I've got things pretty well back into shape. The links were all lost so I will have to rebuild them by hand, not too hard to do but a pain anyway.

posted afternoon of May first, 2003: Respond
➳ More posts about The site

A test post with my new naming scheme... and a test edit

posted afternoon of May first, 2003: Respond

🦋 Site maintenance

Well I came up with a cool idea for how the site data should be physically organized -- a script to put that organization into effect -- ran it and bang, it deleted all my posts! So I'm trying to get them back, meanwhile the links are not going to be there, sorry.

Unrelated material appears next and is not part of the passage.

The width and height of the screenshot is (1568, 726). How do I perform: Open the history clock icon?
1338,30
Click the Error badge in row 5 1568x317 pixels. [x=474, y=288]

posted afternoon of May first, 2003: Respond
➳ More posts about Programming Projects

🦋 Hometown glory

Wow, Modesto made TPM! Check it out!

And given that Condit and Peterson are both from Modesto, isn't Geragos sort of becoming the Johnnie Cochran of downwardly-mobile Modesto philanderers?

posted morning of May first, 2003: Respond

Wednesday, April 30th, 2003

🦋 Best Breakfast

About a month ago I ate breakfast at Cheyenne Diner, on 9th Ave. and 33rd in midtown Manhattan. It was excellent -- perfect homefries, perfect sunny-side-up eggs, near-perfect corned beef hash. I hesitated though, to trumpet its virtues based on a single excellent meal... but this morning I went back and it lived up to my expectations. Well, fell short in one regard -- the homefries this time were only very good. But the eggs! This time I forgot to specify sunny-side-up as I normally do and ordered fried eggs; they came over easy as they generally do by default in this part of the country. And these were the best over easy fried eggs I have ever eaten -- ever. This is the best breakfast I know of in Manhattan. I am going to be recommending it to anyone who asks.

A note about the corned beef hash -- it is a little peculiar. I like it a lot but it is different from most, kind of goopy or something, I'm not sure how to describe it besides by saying it has the approximate consistency of refried beans -- which is an unusual consistency for corned beef hash.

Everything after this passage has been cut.